構造計画研究所(本社:中野区)は9月12日、地震による上下・水平方向の揺れを軽減できる低層建築物向け三次元免震装置を、清水建設とカヤバシステムマシナリー(本社:港区)と共同開発したと発表した。システムの開発・実用化には、東京大学生産技術研究所の藤田隆史教授が協力した。構造計画研究所が杉並区に建設を計画している集合賃貸住宅に、この装置を導入する予定だ。

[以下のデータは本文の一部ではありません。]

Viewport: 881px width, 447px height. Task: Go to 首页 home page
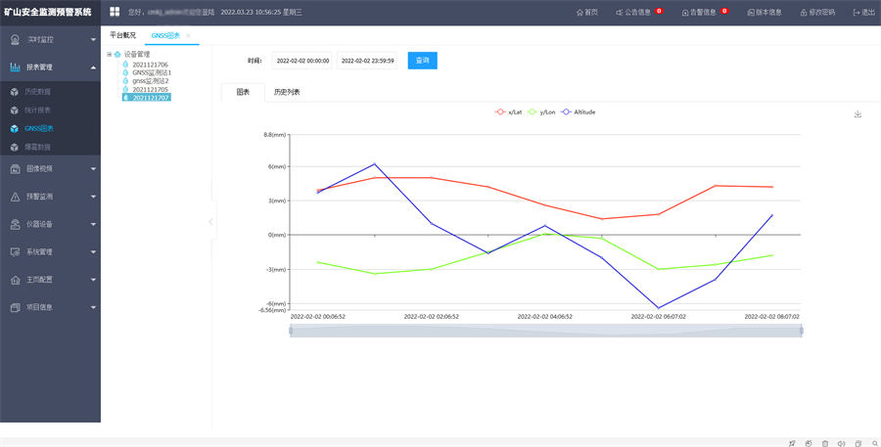(x=584, y=13)
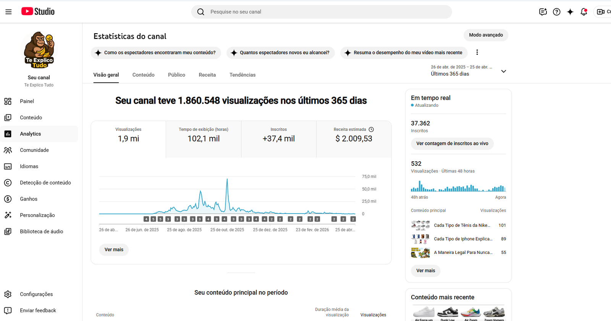Image resolution: width=611 pixels, height=321 pixels.
Task: Click Ver mais under the main chart
Action: [x=114, y=250]
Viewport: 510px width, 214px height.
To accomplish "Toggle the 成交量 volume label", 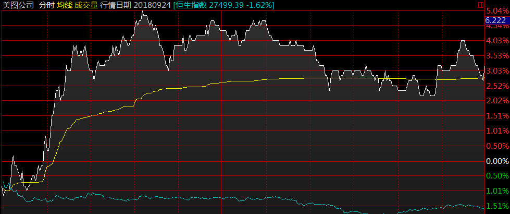I will click(x=86, y=5).
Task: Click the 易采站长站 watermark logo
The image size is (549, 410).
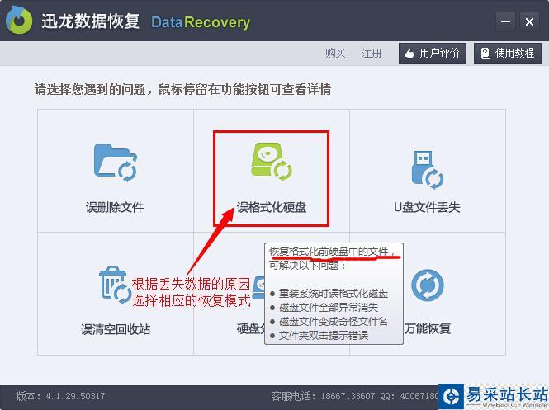Action: click(x=494, y=396)
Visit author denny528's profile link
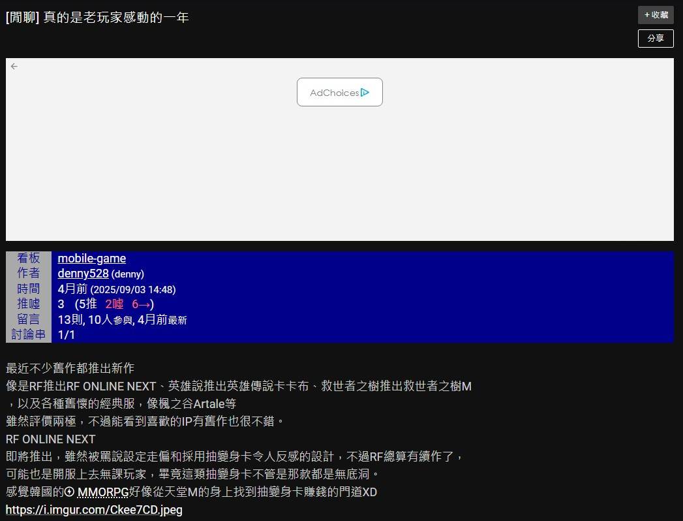 click(83, 274)
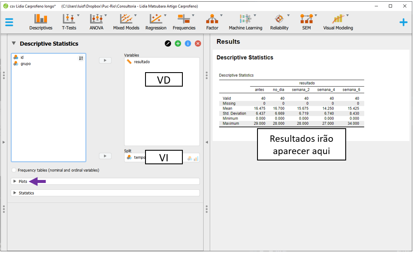The height and width of the screenshot is (253, 414).
Task: Duplicate analysis with the green plus icon
Action: (178, 44)
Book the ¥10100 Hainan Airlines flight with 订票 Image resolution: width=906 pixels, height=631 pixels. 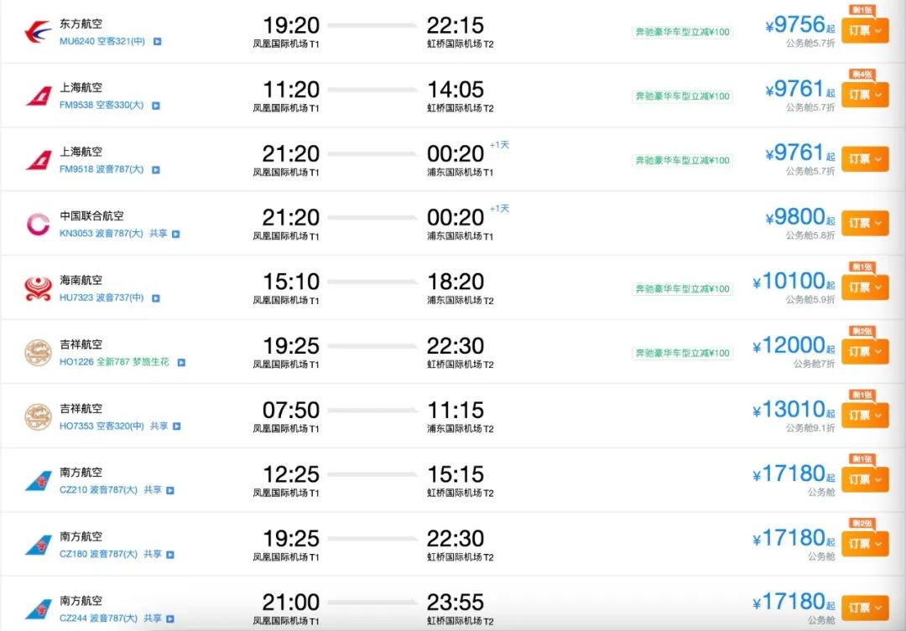pos(865,287)
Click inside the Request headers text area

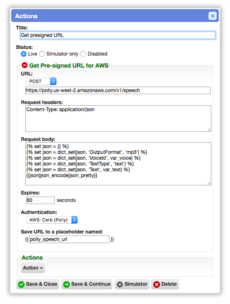(x=118, y=119)
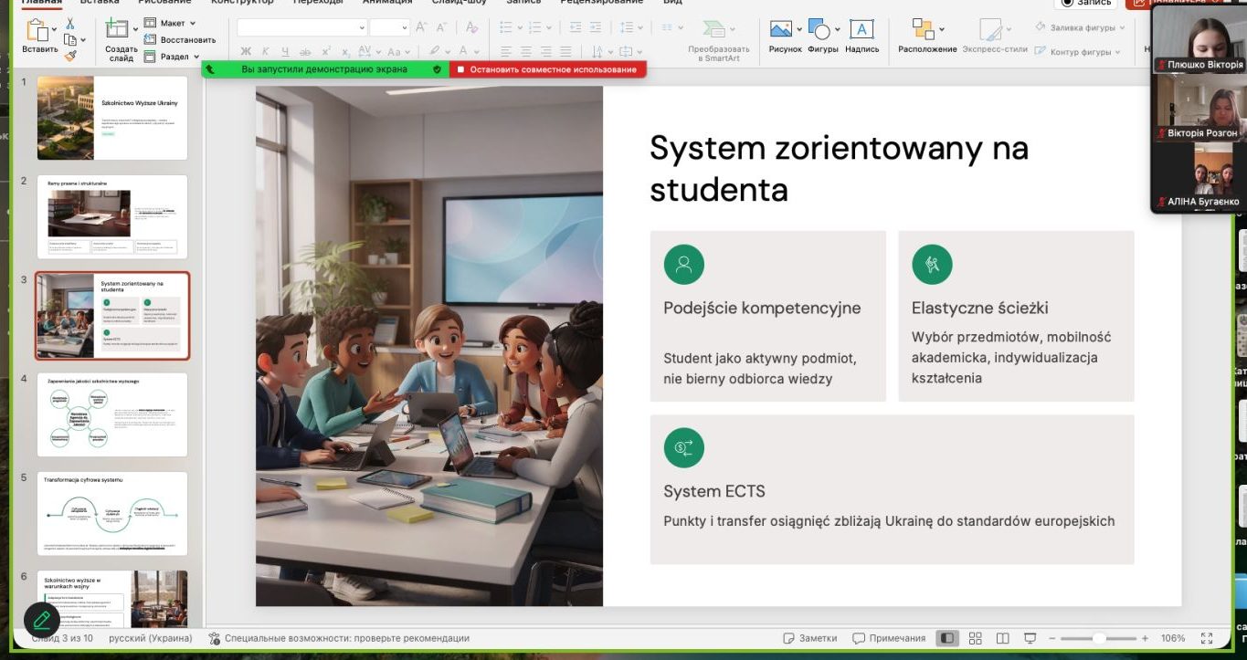Toggle the Примечания comments pane
This screenshot has height=660, width=1247.
pyautogui.click(x=889, y=638)
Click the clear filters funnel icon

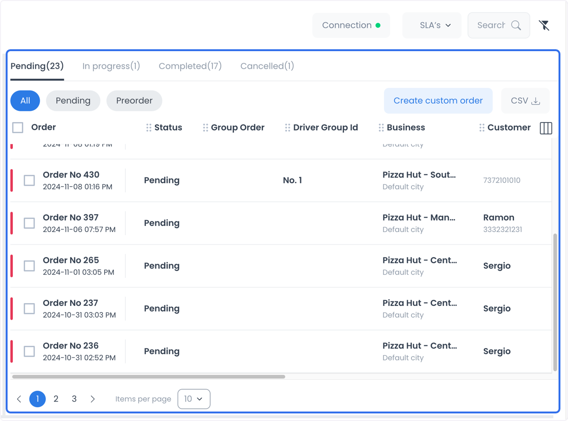coord(544,26)
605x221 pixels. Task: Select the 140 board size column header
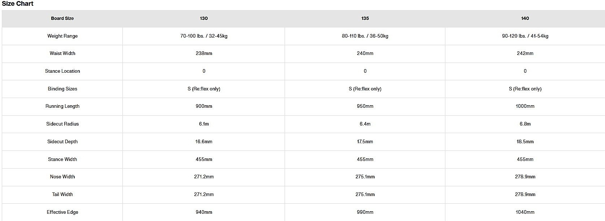point(525,18)
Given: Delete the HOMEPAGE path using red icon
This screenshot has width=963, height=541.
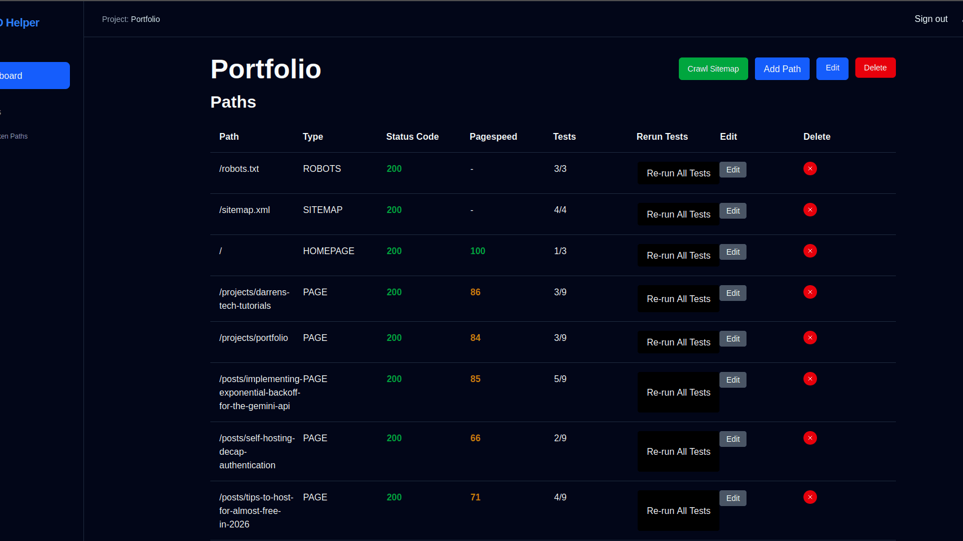Looking at the screenshot, I should (810, 251).
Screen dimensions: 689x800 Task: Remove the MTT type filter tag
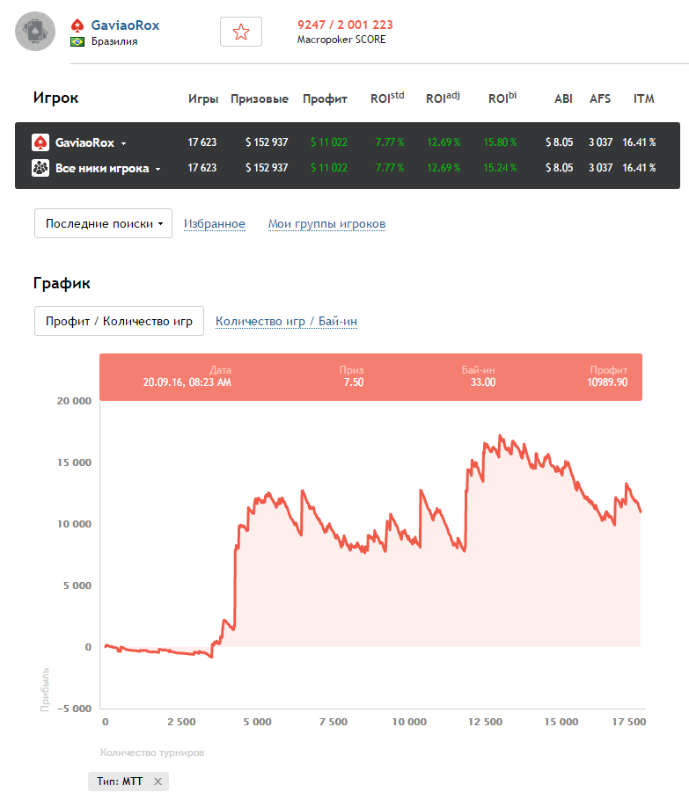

従来の免震装置は、水平方向の揺れを軽減するが、上下方向の揺れには対応していなかった。新開発の免震装置は、上部の積層ゴムによる免震装置で水平方向の揺れを吸収。下部に7気圧の空気を封入した空気バネを設置して、上下方向の揺れを吸収する仕組みだ。水平方向の揺れは約8分の1、上下方向の揺れは約3分の1に低減できる。さらに、油圧機構を備えた制御装置を建物底部の四隅に設置。これにより、免震装置が上下方向の揺れを吸収する際、水平方向の揺れで建物が転倒しようとする動きを抑制する。

この免震ユニット1台で、重さ約150トン程度の建物まで対応する。低層建築物向けに開発された装置だが、空気バネなどの数量を増やすことにより、高層の建物にも導入できるという。装置の費用は未定だ。

この装置を導入する集合賃貸住宅は、3階建てで、延べ床面積は510m2。設計は杉浦英一建築設計事務所が手掛ける予定だ。施工者は未定だ。